Summary judgment for the Attorney General is vacated, and summary judgment shall be entered dismissing the complaint.
[Note 1] At the time this action was commenced, a regulation (adopted by the director of the division of public charities pursuant to G. L. c. 12, Section 8J [1984 ed.]), defined a public charity to refer "to those endeavors commonly regarded as constituting a public charity and shall include, without limitation: (a) Any corporation which constitutes a public charity organized under [G. L. c. 180] or created by special act." 940 Code Mass. Regs. Section 2.01 (3)(1979). A somewhat more instructive definition, adopted after this action was commenced, provides that a public charity is "[a]ny organization that is charitable as determined by Massachusetts law including statutory and case law irrespective of its categorization under federal definitions." 940 Code Mass. Regs. Section 2.01 (3) (1980).
[Note 2] Whatever historical value the word "public" may have had, it is of no particular assistance in resolving the issues in this case.
[Note 3] We are dealing here with an issue under Section 8F and recognize that an entity may be treated as charitable for one purpose and not for another. Compare Boston Symphony Orchestra, Inc. v. Assessors of Boston, 294 Mass. 248 (1936) (Boston Symphony subject to local property tax), with Boxer v. Boston Symphony Orchestra, Inc., 339 Mass. 369 (1959) (Boston Symphony entitled to charitable immunity).
[Note 4] The invalidated transaction involved the receipt by certain stockholders of assets arguably worth more than the par value of their shares, following a vote of interested directors purporting to decline to purchase shares tendered to the corporation.
[Note 5] The assets of those c. 180 corporations that are not public charities perhaps may become the property of shareholders, incorporators, and the like on dissolution. See G. L. c. 180, Section 11A (1984 ed.), requiring the application of cy pres principles only on the voluntary dissolution of "[a] charitable corporation constituting a public charity." See also G. L. c. 180, Section 11B (1984 ed.), providing similarly on a public charity's involuntary dissolution. Section 11, which concerns the dissolution of a corporation "which does not constitute a public charity," makes no reference to the administration of its funds following dissolution for similar public charitable purposes.

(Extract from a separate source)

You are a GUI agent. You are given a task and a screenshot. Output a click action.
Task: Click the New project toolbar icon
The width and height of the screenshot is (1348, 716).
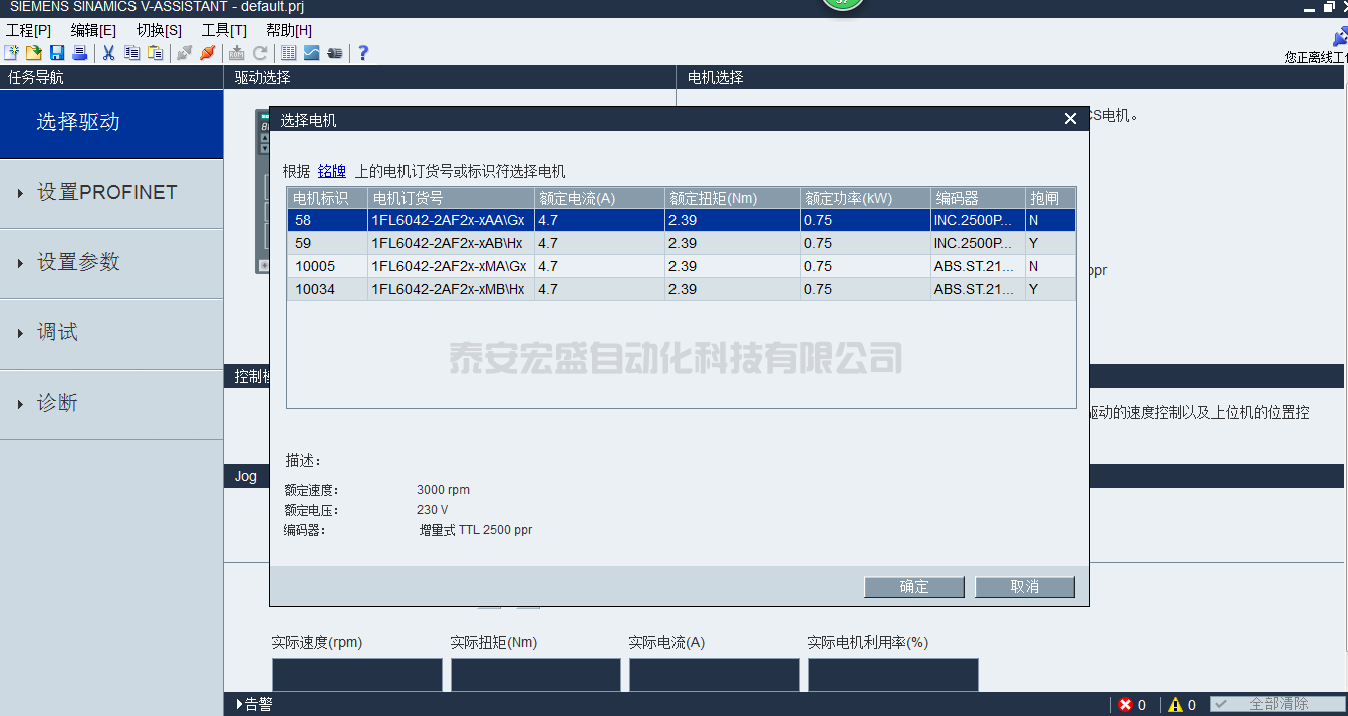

[Note 6] The issue here is not, as it is in some cases, whether the dominant purpose of Weymouth's work was for the public or for members of an organization (or a limited class of persons). See Massachusetts Medical Soc'y v. Assessors of Boston, 340 Mass. 327 , 332 (1960); Boston Chamber of Commerce v. Assessors of Boston, supra at 713.
[Note 7] Treasury Regulation Section 1.501(c)(5)-1 (1960) states that a Section 501(c)(5) organization must have "no net earnings inuring to the benefit of any member." We need not decide whether Weymouth met or meets this test.

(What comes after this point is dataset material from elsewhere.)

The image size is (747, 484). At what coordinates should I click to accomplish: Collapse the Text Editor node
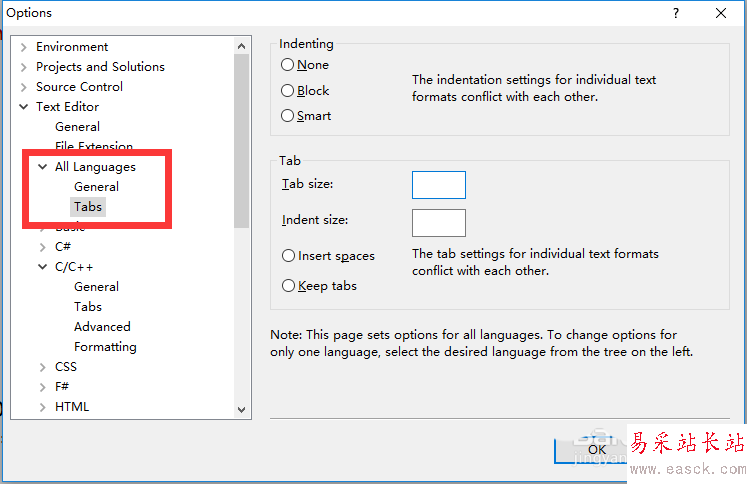[24, 107]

[Note 8] Qualification for this tax exemption required Section 501(c)(3) status which Weymouth never has had and never has sought. If Weymouth had received a charitable gift, the donor probably could not have taken a charitable deduction for Federal income tax purposes. Such a deduction is available only for gifts to entities which would qualify for Section 501(c)(3) status. See I.R.C. Section 170(c)(2) (1987).
[Note 9] Weymouth may have obtained its racing licenses at a reduced fee under G. L. c. 128A, Section 4 (1984 ed.), by satisfying the State Racing Commission that the main purpose of its fair was "the encouragement or extension of agriculture and that the same constitutes a bona fide exhibition of that character." G. L. c. 128A Section 3(g). The licensing statute places no limitation on the use of the net proceeds of the fair or of its licensed betting and imposes no requirement that net proceeds be used only for charitable purposes. Contrast G. L. c. 10, Section 38 (1984 ed.) (limiting the use of profits of licensed beano games).
[Note 10] Entities operating county fairs which receive allotments of prize money are required to make annual reports to the division of fairs in the Department of Food and Agriculture. 330 Code Mass. Regs. Section 7.05(3) (1982).